While director Lynne Sachs admits her latest documentary Film About a Father Who could be superficially construed as a portrait (the title alludes to and the content revolves around her father Ira), she labels it a reckoning instead. With thirty-five years of footage shot across varied formats and devices to cull through and piece together, the result becomes less about providing a clear picture of who this man is and more about understanding the cost of his actions. Whether it began that way or not, however, it surely didn’t take long to realize how deep a drop the rabbit hole of his life would prove. Sachs jumped in to discover truths surrounding her childhood only to fall through numerous false bottoms that revealed truths she couldn’t even imagine.
What shouldn’t be lost amidst Ira’s growing list of transgressions is the fact Lynne loves him regardless. Each revelation is obviously tough to swallow, but she meets them with a foot in two worlds. They affect her personally as far as familial connections go, but also intellectually as an artist capturing this emotional story in real time. So while knowing what she knows can’t help but color him as a selfish person possessing little remorse where it concerns the impact of his choices upon others, he’s still her father. He’s still a “good” man who treated Lynne and her two siblings (Dana and Ira Jr.) with love. She doesn’t therefore pry when Ira consistently pleads the fifth. She knows he’ll never confront what he doesn’t think was wrong.

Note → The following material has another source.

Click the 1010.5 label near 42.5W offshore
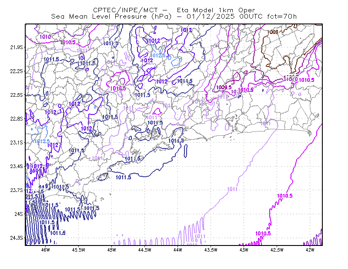348x269 pixels. (285, 196)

In his mind it wasn’t. In his mind divorcing her mother was an act of grace because he knew he couldn’t live his life monogamously. That doesn’t stop him from marrying again, having affairs again, or continuing destructive patterns shrouded in secrecy again. Ira is a man of contradictions and impulses that he’ll never escape. He’s a man who’s willing to overlook the idiosyncrasies of others because he wants you to overlook his—comfortable in the reality that yours will probably never touch his in a million years. And with each new chapter in his swinging lifestyle arrives more collateral damage. Each new woman on his arm or in his bed brings with her an ever-escalating danger due to a desire not to hide despite hiding so much.
And through it all is a home video of three children playing—a happy moment removed from the rest. We hope Ira shared similar moments with all his children no matter their mothers’ identities, but that isn’t realistic. To hear Lynne interview her father’s second wife Diana Lee for her side of their story reveals as much even if we get a sense that her sons Evan and Adam were loved. Can the same be said about Mallory Chaffin and her daughter Annabelle, though? What about Madison Geist and her mother? What about the potential for more? At a certain point Ira simply can’t give them everything they need and keep up appearances with a mother (Rose Sachs) who doesn’t approve (and lives past one hundred years old).
Therein lies the reckoning. Lynne and those who came first must reconcile what every new character means to them. Can they love each as members of their family despite initial contact happening well past the point of “normal” introduction? Can they continue seeing their father in the same light after discovering the diminishing levels of economic and moral security their successors faced in part because of what they had? Just because Ira didn’t feel (or at least show) guilt doesn’t mean his offspring won’t once they’re exposed to the truth. The psychological ramifications are too extensive and too catastrophic to sweep under the rug. Lynne’s daughter and half-sister being the same age is awkward, but another half-sister living in poverty unaware that this support system existed is monstrous.
They must all live with it now and deal with the vulnerability of those less fortunate than them, knowing they were purposefully prevented from doing anything to help. That’s a lot to take in and even more to willingly put out into the world via cinema. So many of those on-screen break down into tears because of the weight of their existence within this one perpetually smiling man’s shadow. Some can’t stop themselves from loving him unconditionally or in certain cases irrationally and others can’t wait to use the insanity of their experience as an example of what not to do when building their own families in the aftermath. To everyone’s credit, however, nobody runs from it. They face the challenges of their unwieldy family with open arms.
And Lynne Sachs captures it with immense compassion. She could have vilified her father, but doing so wouldn’t have changed anyone’s current circumstances. Instead she lets his actions speak for themselves thanks to his duplicity being caught on camera multiple times throughout these last three decades. She lets her extended branch of siblings speak their truth and exorcise their demons without judgment. Everything is laid out and they must now do what they must to accept it. This film isn’t therefore about righting wrongs, but exposing facts Ira kept locked away until it either benefitted him or could no longer stay hidden. Knowing their happiness came at the price of another’s pain (and vice versa) is the burden he bestowed upon them. Their hope is to be better.
Film About a Father Who premiered at Slamdance.